Information given:
===
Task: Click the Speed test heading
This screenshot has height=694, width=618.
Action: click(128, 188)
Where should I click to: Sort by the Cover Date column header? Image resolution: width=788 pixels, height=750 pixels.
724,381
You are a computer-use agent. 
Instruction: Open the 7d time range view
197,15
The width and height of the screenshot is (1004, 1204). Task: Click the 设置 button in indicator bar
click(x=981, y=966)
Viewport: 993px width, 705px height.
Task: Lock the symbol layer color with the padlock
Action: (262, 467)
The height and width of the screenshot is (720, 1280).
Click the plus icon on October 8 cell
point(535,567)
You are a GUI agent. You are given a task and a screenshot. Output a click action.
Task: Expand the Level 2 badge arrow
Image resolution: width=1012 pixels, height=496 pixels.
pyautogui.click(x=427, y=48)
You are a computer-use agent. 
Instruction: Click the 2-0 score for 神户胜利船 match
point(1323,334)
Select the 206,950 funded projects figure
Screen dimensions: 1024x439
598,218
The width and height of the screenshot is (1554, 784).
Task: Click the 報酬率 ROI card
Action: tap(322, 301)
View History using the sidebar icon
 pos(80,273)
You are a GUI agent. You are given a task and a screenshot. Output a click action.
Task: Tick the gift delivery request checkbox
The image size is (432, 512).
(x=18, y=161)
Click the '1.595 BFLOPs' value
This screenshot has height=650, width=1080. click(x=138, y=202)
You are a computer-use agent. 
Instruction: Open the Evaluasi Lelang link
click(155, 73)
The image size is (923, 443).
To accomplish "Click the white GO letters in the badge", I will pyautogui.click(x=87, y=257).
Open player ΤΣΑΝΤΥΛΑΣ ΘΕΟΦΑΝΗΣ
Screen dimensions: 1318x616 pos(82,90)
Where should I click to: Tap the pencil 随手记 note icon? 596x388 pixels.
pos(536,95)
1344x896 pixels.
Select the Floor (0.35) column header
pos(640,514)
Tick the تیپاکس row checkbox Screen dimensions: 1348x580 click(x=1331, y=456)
===
Work order:
Write the listing out again so that nothing in it differs from the original.

Your response:
Task: Click the Speed test heading
This screenshot has height=694, width=618.
Action: click(128, 188)
Where should I click to: Sort by the Cover Date column header? Image resolution: width=788 pixels, height=750 pixels.
724,381
You are a computer-use agent. 
Instruction: Open the 7d time range view
197,15
The width and height of the screenshot is (1004, 1204). Task: Click the 设置 button in indicator bar
click(x=981, y=966)
Viewport: 993px width, 705px height.
Task: Lock the symbol layer color with the padlock
Action: (262, 467)
The height and width of the screenshot is (720, 1280).
Click the plus icon on October 8 cell
point(535,567)
You are a GUI agent. You are given a task and a screenshot. Output a click action.
Task: Expand the Level 2 badge arrow
Image resolution: width=1012 pixels, height=496 pixels.
pyautogui.click(x=427, y=48)
You are a computer-use agent. 
Instruction: Click the 2-0 score for 神户胜利船 match
point(1323,334)
Select the 206,950 funded projects figure
Screen dimensions: 1024x439
598,218
The width and height of the screenshot is (1554, 784).
Task: Click the 報酬率 ROI card
Action: tap(322, 301)
View History using the sidebar icon
 pos(80,273)
You are a GUI agent. You are given a task and a screenshot. Output a click action.
Task: Tick the gift delivery request checkbox
The image size is (432, 512).
(x=18, y=161)
Click the '1.595 BFLOPs' value
This screenshot has height=650, width=1080. click(x=138, y=202)
You are a computer-use agent. 
Instruction: Open the Evaluasi Lelang link
click(155, 73)
The image size is (923, 443).
To accomplish "Click the white GO letters in the badge", I will pyautogui.click(x=87, y=257).
Open player ΤΣΑΝΤΥΛΑΣ ΘΕΟΦΑΝΗΣ
Screen dimensions: 1318x616 pos(82,90)
Where should I click to: Tap the pencil 随手记 note icon? 596x388 pixels.
pos(536,95)
1344x896 pixels.
Select the Floor (0.35) column header
pos(640,514)
Tick the تیپاکس row checkbox Screen dimensions: 1348x580 click(x=1331, y=456)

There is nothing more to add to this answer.